Ghilarducci, author of “Work, Retire, Repeat: The Uncertainty of Retirement in the New Economy,” blames the shift to 401(k)s for the retirement savings crisis.

These “do-it-yourself retirements” have left a growing number of low- and middle-income Americans stranded, forcing them to work well into their 70s, she said.

Some influential people are beginning to agree with her.

Larry Fink, chairman and CEO of BlackRock, one of the world’s largest asset managers, warned that the “you’re on your own” approach has moved Americans from “financial certainty to financial uncertainty.”

He points out that 4 in 10 Americans don’t have $400 in emergency savings to cover a car repair or an emergency room visit, let alone their retirement savings.

“Perhaps once a decade, the United States faces a problem so serious and urgent that government and corporate leaders stop acting as if nothing is happening,” he wrote in March. “America needs an organized, high-level effort to ensure that future generations can live out their final years with dignity.”

Retirement crisis set to worsen for millennials and Gen Z

Without intervention, the retirement savings crisis will only worsen as more Americans reach retirement age, said Kevin Prindiville, executive director of the nonprofit Justice in Aging.

“If we do not act, future generations will face an even more difficult retirement environment,” Prindiville said.

Young people are already reeling, especially those with unstable employment and incomes.

Angel Herion, 23, said she was eager to start saving for retirement.

Herion, who describes herself as a dynamic person, started working as a teenager. After graduating from high school, she dreamed of a career in medicine and earned a license as a certified nursing assistant. But when her elderly adoptive mother became ill, Herion became her caregiver.

When her mother, her only family, died after a long illness, Herion suddenly found herself alone. Her nursing license had expired and she had no savings, so she worked her way up in fast food and retail.

She was thrilled to land a job as an assistant manager at Macy’s on Long Island in 2022. She loved her team and customers. It was also the first job that offered a 401(k).

Then she got sick. At age 22, Herion was diagnosed with a debilitating and painful autoimmune disease that leaves her unable to get up and move around.

Today, she lives on welfare and is looking for work from home. She spends the money she has on medication. Saving for retirement is a dream she has had to postpone indefinitely.

“I wish there were more retirement options,” she said. “A lot of times, you can’t even afford to pay into retirement because you’re struggling to make ends meet.”

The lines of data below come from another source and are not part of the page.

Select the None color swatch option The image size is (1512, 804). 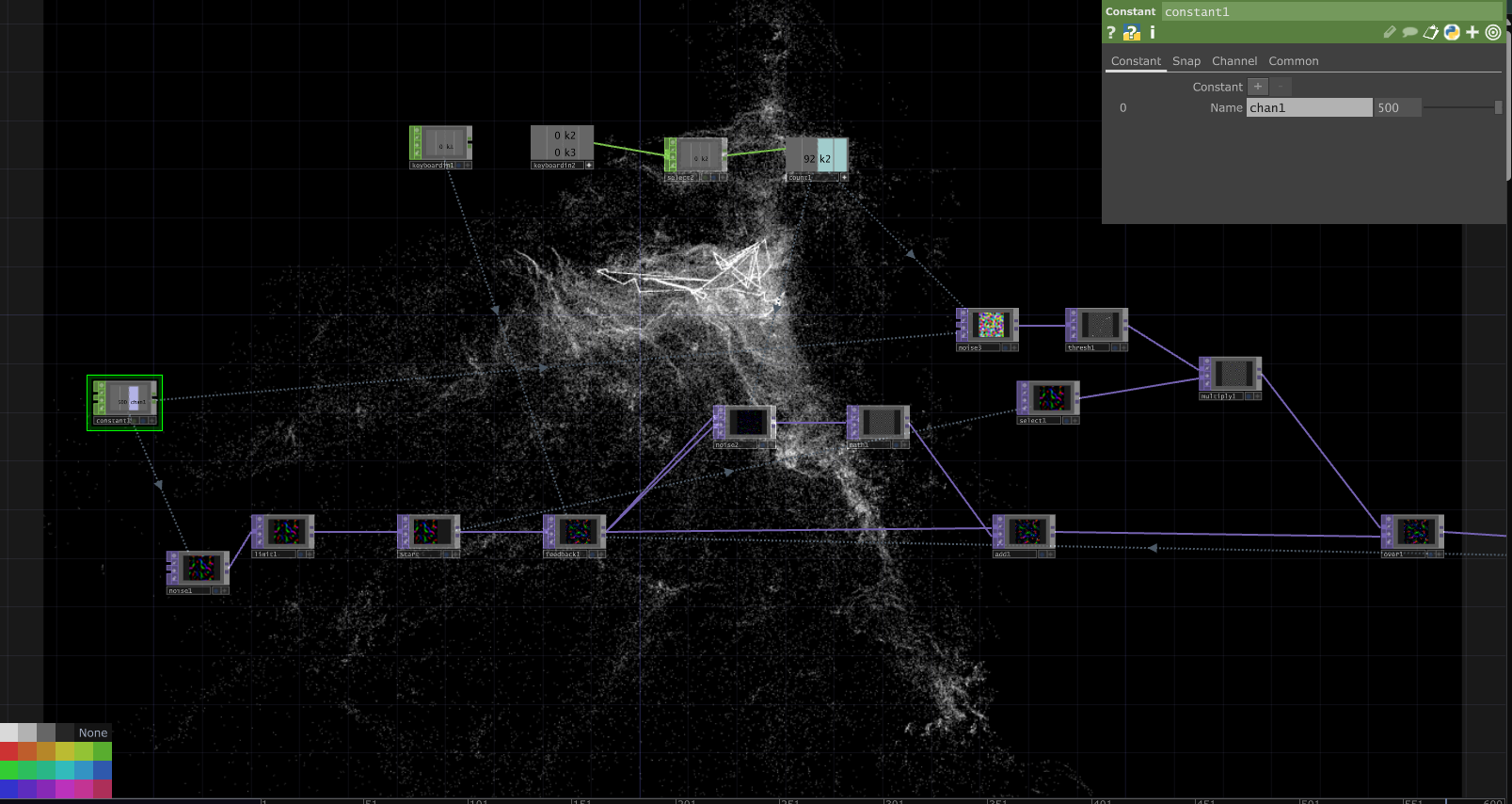(93, 732)
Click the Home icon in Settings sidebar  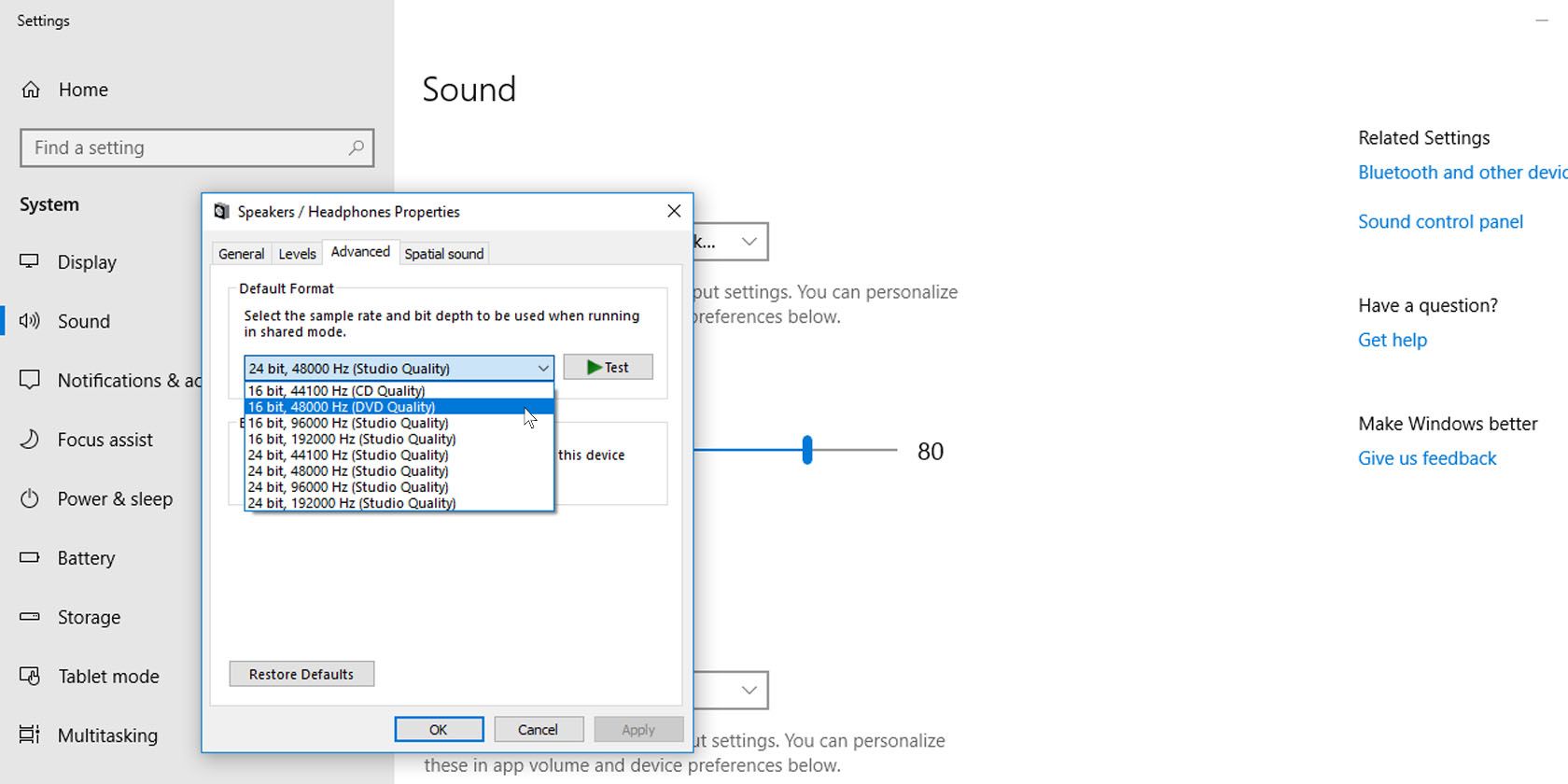click(31, 90)
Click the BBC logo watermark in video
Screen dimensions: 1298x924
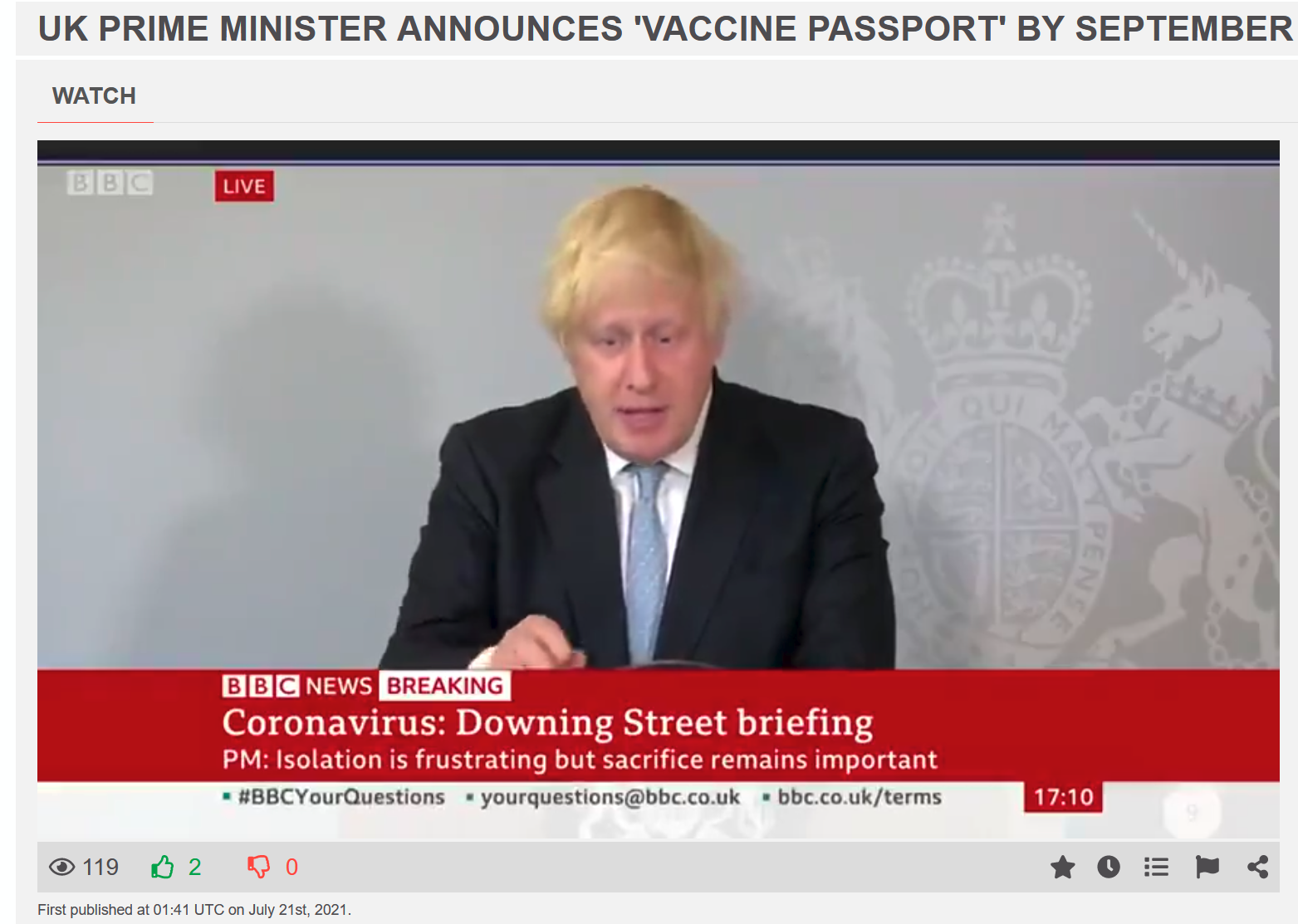(x=110, y=183)
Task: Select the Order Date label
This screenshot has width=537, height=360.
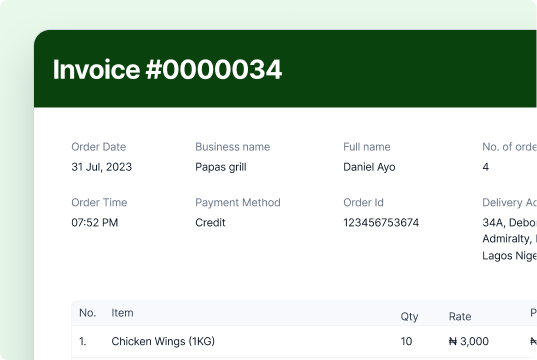Action: (x=99, y=147)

3 Simple Tips for Saving for Retirement

  • Save early and regularly: Set aside 5% of your take-home pay in your 20s and 30s, and 10% for the rest of your working life. “If you do that and leave it alone, you can supplement Social Security and maintain your standard of living,” Ghilarducci said. “The sooner you do it, because of the power of compound interest, the better.”
  • Invest wisely:Be a smart investor, she said. Don’t ask friends and family for stock advice or hire an expensive money manager. Maintain a balanced portfolio in a retirement savings account with a company like Vanguard.
  • Pay attention“We forget how important the federal government is to our financial future. For most people, the bottom 90 percent, the federal government is the most important financial player,” Ghilarducci said. “So you really have to pay attention to where politicians stand on Social Security, Medicare and Medicaid.”